前回の公演と空気感や演出が延長上のように似ていて、座組の仲の良さが感じられる、ほんわかと暖かい心持ちになれる、優しいお芝居。
少年時代と現実を交互に見せ、子供の頃の仲良さと、その結果として負ってしまった心の傷、止まった時間が動き出し一歩を踏み出す瞬間を描く。
ただ、負った心の傷の原因となる事故が、思わせぶりに隠され過ぎて、結局どんな事故だったのかは明確にはならない。
恐らくは、からかわれて裏道の倒木橋を渡ろうとした勇輝が川に落ちてしまい、その為に流星群を一緒に観られず、その後勇輝が気が付いた頃にはみんなは散り散りにいなくなっていて、めちゃくちゃ怒られていたという事実だけを伝えられた、といった事件だったのだろう。
利夫がつぶやく彩芽が死んだという噂も、記憶操作能力のせい?と相まって事件をさらに曖昧にし、この集まりを求める勇輝の心の傷の深さが、それほど深刻には感じられなかったのが残念。
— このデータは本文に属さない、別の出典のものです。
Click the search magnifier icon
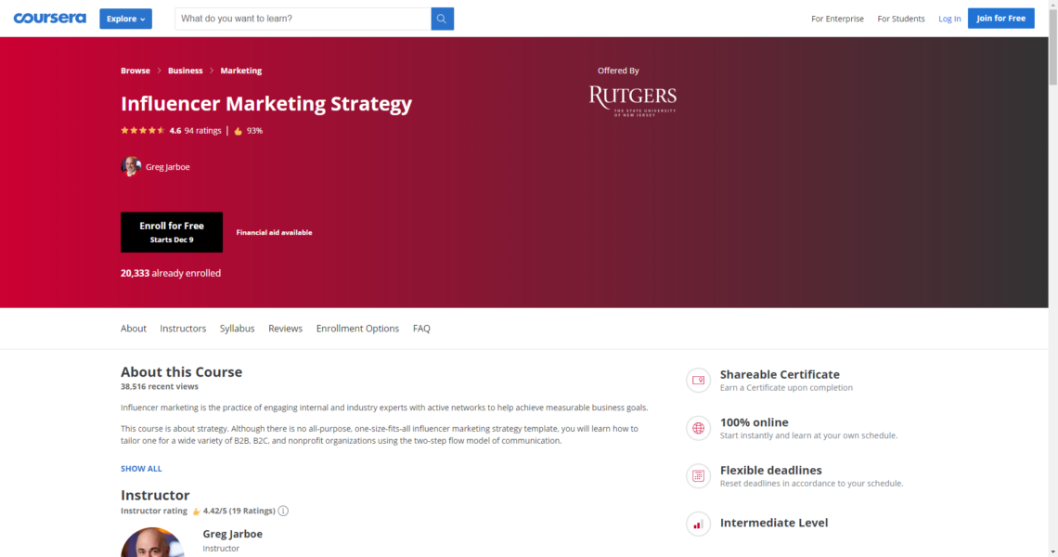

事故に遭っていない彩芽の人の悩みが見える能力発現のキッカケとしても分かり難いし。
少年時代の仲間を失ったと感じた傷は想像に難くないが、仲よし表現とのバランスが少し悪いのかも。
真也には相談に乗ってもらっていたり、他の仲間の記憶からは消えようとしたり・・・結局、戻りたい深層心理を描いているのだろうが、若干モヤッと感は残る。
ファンタジー要素が、超能力だけってのも、ご都合主義っぽいなと感じてしまう。
冬の森や、時が前後するときの時計の映像・・・いらないかな。役者の演技でちゃんと分かるから。
風鈴の音も記憶が戻るときに鳴っていたと思うけど・・・逆じゃないかな?
というか、結局、音は関係なかったのか?勇輝の思いだけなんだから。
今回の、お気に入りは、
馬場利夫、楠田勇輝、宮本香菜、武田望、片山未来、かな。
えいじさん、えみあさん、まどかさんとご挨拶。